生体高分子を用いた光機能デバイスの構築と応用
関連分野 - 高分子化学、生体高分子、光化学
DNA/導電性高分子高次組織体
生命現象の中心的な存在として広く認知されているDNAはいわば超分子と言っても過言ではない天然の機能性高分子です。この素材自体単純な2重らせんの構造規則性高分子が、外部刺激に対してダイナミックに応答、機能し、生命現象の発現に大きく関与しています。
近年、そのDNAが電気を流すかどうかで熱い議論がなされており、バイオエレクトロニクス材料や分子素子の観点から大きな注目を集めています。我々はDNAの電気特性を、"電気が流れる"高分子(導電性高分子)を複合させ、増強させることで、光・電気的により高いパフォーマンスを示すDNA高次組織体の構築を行っています。

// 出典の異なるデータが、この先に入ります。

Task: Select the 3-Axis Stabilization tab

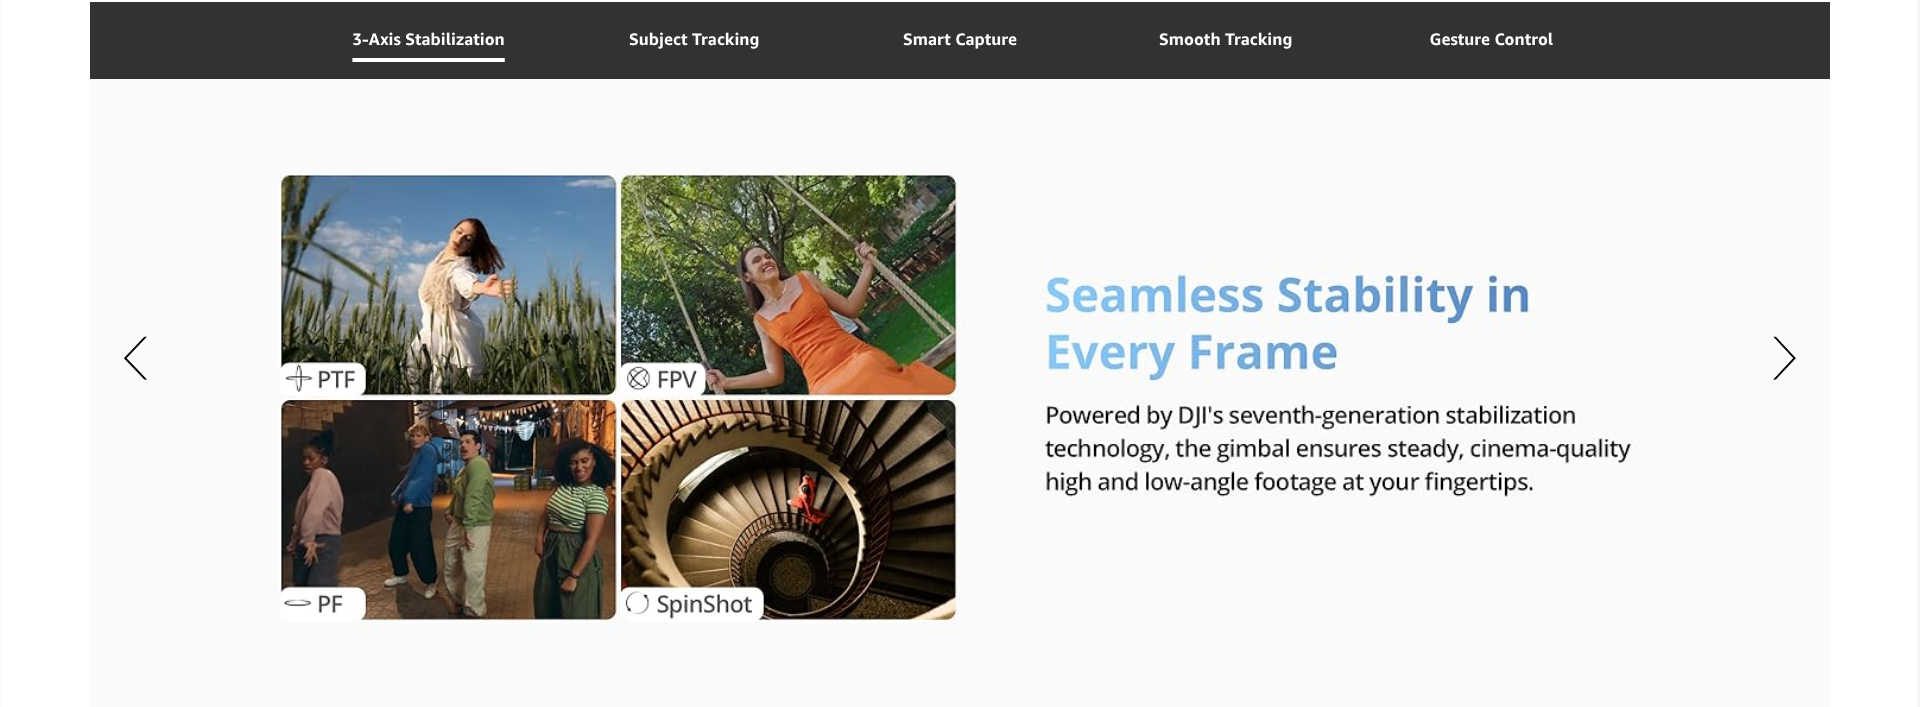Action: (x=428, y=40)
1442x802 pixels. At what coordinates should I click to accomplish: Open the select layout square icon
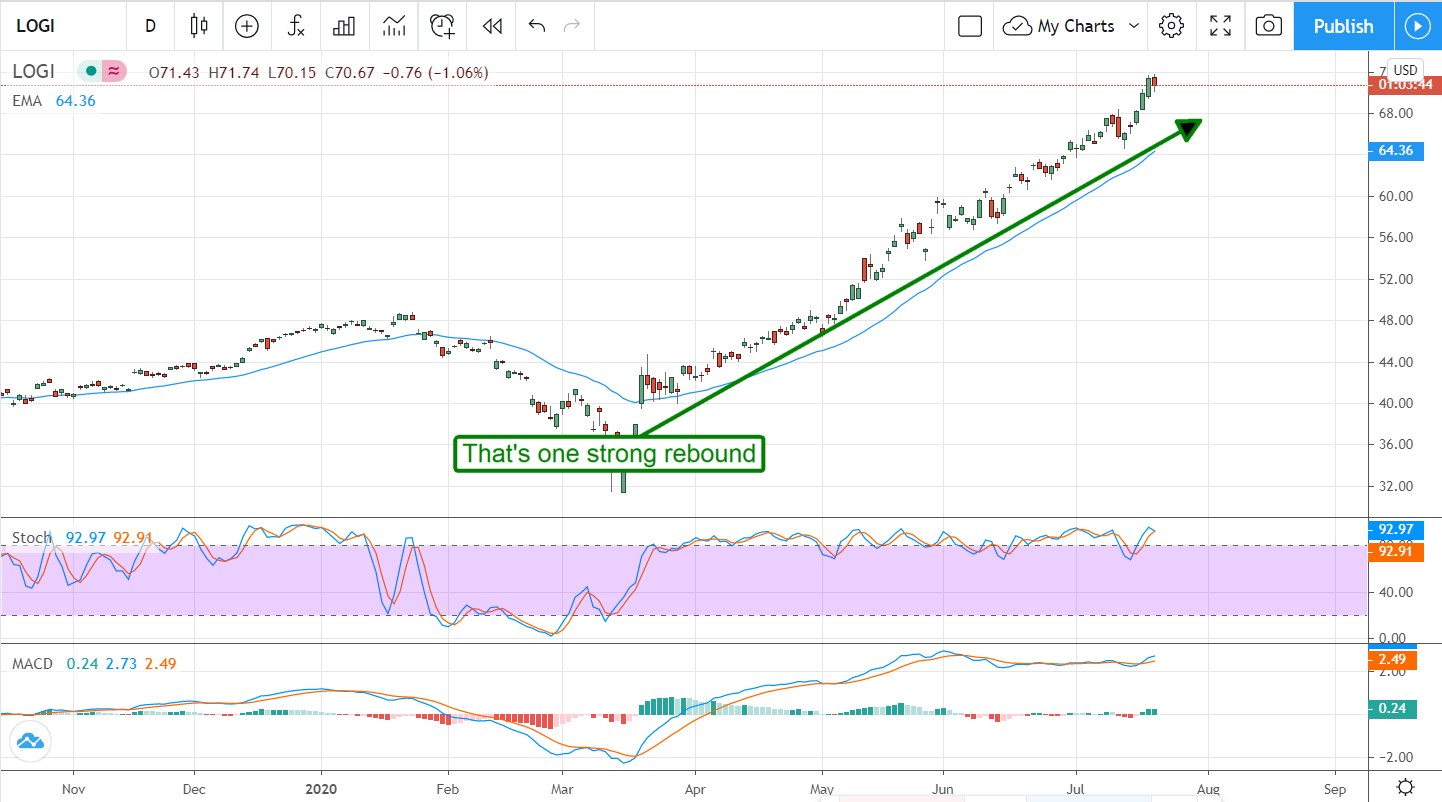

DNAは負に帯電したポリアニオンであるため正に帯電したカチオン性化合物をその構造中に取り込むことができます。また、塩基対の疎水性相互作用を利用することもできるため、これらの特徴をもつ化合物をDNAとただ混ぜるだけで、DNA中にそれらを高次に固定・配列した、いわゆる超分子ポリマーを構築することができます(図1)。我々は"光をあてると機能する分子"と"導電性高分子の素"をこのDNA中に高次に配列させ、光照射することで、DNA、光機能性分子、導電性高分子が高次に配列されたナノ組織体を構築しました(図2)。この組織体は外部刺激に応答したり、興味深い電気特性を示します。この中での電気の流れ方や構造の影響を調べています。
DNA組織体を用いた光電機能デバイス
DNA/導電性高分子組織体は"電気を流す高分子"が増強されているため、電気特性はDNA単体に比べ改善されています。組織体中には、正孔(正の電荷)を輸送できる導電性高分子を含むだけでなくは、光吸収ならびに発光材料としても機能する光機能性分子をその構造中に含んでいます。また光によって導電性高分子を作っているため、導電性高分子と光機能性高分子間の電子移動がその条件下でベストな状態で調製されるはずです。すなわち、光機能性分子や希望的にDNAが電子を輸送できれば、この高次組織体は単一鎖レベルでの光電変換ならびに発光素子になるはずです(図3)。事実、この組織体からなる薄膜が光電変換特性や良好は電界発光特性を示すことを明らかにしています。像"情報"も伝達できる生命"情報"材料としての新たな活用・開発を目指すとともに、環境調和型の革新的な高次機能材料となり得ることを期待しています。